Con queste assise inizia la fase finale della seconda segreteria
Almirante, in cui tutte le cariche principali furono affidate ad uomini
della vecchia guardia e di tutte le correnti. Almirante, poi, assunse
personalmente la carica di direttore politico del Secolo d'Italia.
Il
12 maggio 1985 il MSI-DN ottenne nelle elezioni regionali il 6,5 per
cento dei voti (suo massimo storico in questo genere di consultazioni) e
riportò a Bolzano, nelle elezioni comunali, l'ultimo clamoroso successo
del periodo almirantiano, divenendo il primo partito del capoluogo di
quella provincia la cui italianità era sempre stata difesa dai missini.
Un altro buon risultato il MSI-DN ottenne nelle elezioni regionali
siciliane del giugno 1986. Nell'agosto dello stesso anno il segretario
missino, colto da malore, dovette essere ricoverato nella clinica romana
di Villa del Rosario.
Nelle
elezioni politiche del 14 giugno 1987, in occasione delle quali
Almirante condusse la sua ultima campagna elettorale, il MSI-DN scese al
5,9 per cento dei voti, 35 seggi alla Camera e 16 seggi al Senato: un
insuccesso che concludeva un periodo di quattro anni assai positivo,
anche se i risultati particolareggiati confermavano il radicamento del
partito in ogni parte d'Italia. Il 6 settembre successivo, in occasione
della festa Tricolore di Mirabello (Ferrara), Almirante presentò
ufficiosamente come proprio "delfino" il trentacinquenne Gianfranco
Fini, il più giovane deputato del MSI-DN. Almirante teneva moltissimo a
che il suo successore fosse un suo uomo di fiducia; ma il designato
avrebbe potuto essere anche della sua stessa generazione, e in questo
caso sarebbe stato probabilmente il vicesegretario vicario Servello.

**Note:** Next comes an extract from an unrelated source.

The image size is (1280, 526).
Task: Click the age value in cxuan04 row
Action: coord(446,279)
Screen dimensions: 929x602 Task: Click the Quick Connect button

L'imprevista scelta in favore di Fini fu da molti considerata, in quei
mesi, un mero stratagemma di Almirante per continuare a dirigere il
partito, in qualità di presidente, dopo avere lasciato la segreteria;
sette anni dopo, invece, tale scelta si sarebbe rivelata
retrospettivamente una delle più felici del fondatore della Destra
Nazionale, avendo liberato il MSI-DN dall'ipoteca di un gruppo dirigente
troppo anziano e dunque troppo legato al passato per poter mai uscire
dal ghetto politico della destra radicale.
Per
ovvie ragioni la maggioranza dei vecchi notabili missini accolse con
freddezza o aperta ostilità la candidatura di Fini, che incontrava
invece il favore di vari notabili della generazione successiva. Nella
fase precongressuale il partito fu lacerato dalle più dure polemiche
dell'ultimo decennio, polemiche che non risparmiavano il segretario
uscente.
Ad
ogni modo, Almirante fu eletto presidente del partito il 24 gennaio
1988, per acclamazione, dalla maggioranza del nuovo comitato centrale,
incarico che mantenne per soli quattro mesi, gli ultimi della sua vita.
Il 22 maggio 1988, dopo mesi di sofferenze e di ricoveri Giorgio
Almirante si spegne nella clinica di Villa del Rosario. Fini onorò il
suo predecessore e maestro dicendo di lui ...."un grande
Italiano"...."il leader della generazione che non si è arresa".